• Tasks for this exercise:
A. According to the backpropagation discussion notes, what makes backpropagation efficient at computing gradients? Answer in one to three sentences.
B. Carry on the backpropagation discussion notes from the point at which they stop.

• Document excerpt:
▬▬▬▬▬▬▬▬▬▬

9 CS 189 Discussion 09: Backpropagation & CNNs (From Spring 2026)
9.0.1 Contact Information
| Name | Wesley Zheng |
| Pronouns | He/him/his |
| wzheng0302@berkeley.edu | |
| Discussion | Wednesdays, 11–12 PM @ Wheeler 120 & Wednesdays, 3-4 PM @ Hildebrand Hall B51 |
| Office Hours | Tuesdays, 11–1 PM @ Cory Courtyard |
9.1 Backprop in Practice: Staged Computation (F25 Dis8 Q1)
We will apply backpropagation for the function \(f(x,y,z) = (x+y)z\).
Core Idea
- Efficiently computes gradients of loss w.r.t. all parameters
- Uses chain rule + reuses computations
Forward Pass
- Compute activations layer-by-layer
- Store intermediate values
- Produce prediction → compute loss
Backward Pass
- Propagate error output → input
- Apply chain rule: \[ \frac{dL}{dw} = \frac{dL}{da}\frac{da}{dw} \]
- Reuse gradients (dynamic programming style)

▬▬▬▬▬▬▬▬▬▬

• Collected data:
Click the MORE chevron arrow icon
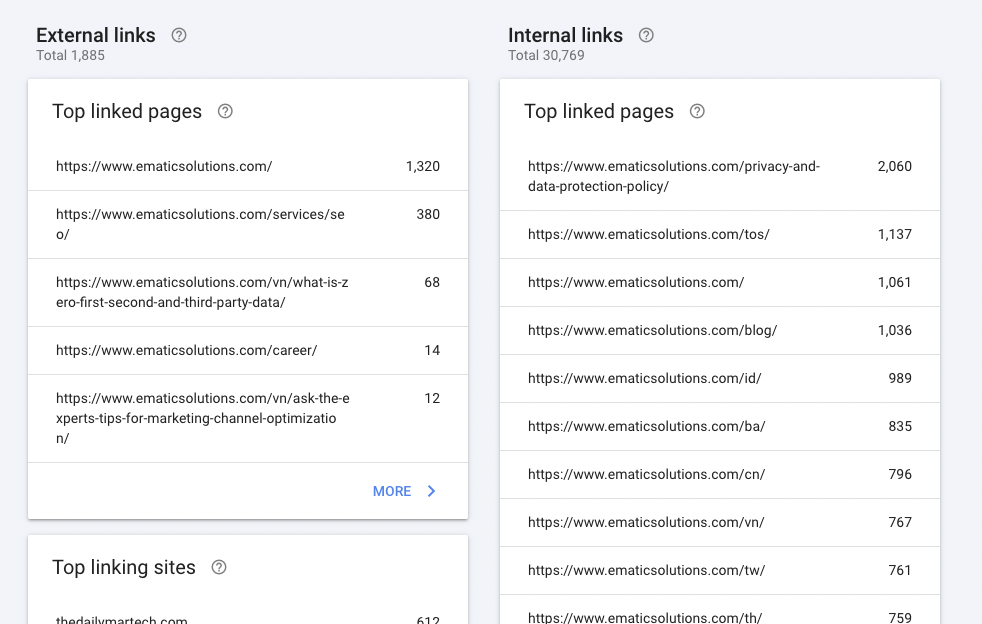982x624 pixels. pyautogui.click(x=432, y=491)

▬▬▬▬▬▬▬▬▬▬

• Answers provided:
A. Backpropagation is efficient because it applies the chain rule while reusing computations instead of recomputing them. The forward pass stores intermediate values, and during the backward pass the gradients are reused in a dynamic programming style as the error is propagated from output to input.

B.
Local Gradients
- Each layer computes its own derivative
- Modular across layers
Requirements
- Operations must be differentiable (or use subgradients)
9.1.1 (a)
Decompose \(f\) into two simpler functions.
Answer
We can conveniently express \(f\) as: \(g=x+y\), \(f=gz\). The original \(f(x,y,z)\) expression is simple enough to differentiate directly, but this particular approach of thinking about it in terms of its decomposition can help with understanding the intuition behind backprop.9.1.2 (b)
Draw the computation graph that represents \(f\) following the composition from part (a).
Answer
9.1.3 (c)
Write the steps of the forward pass and backward pass through the network.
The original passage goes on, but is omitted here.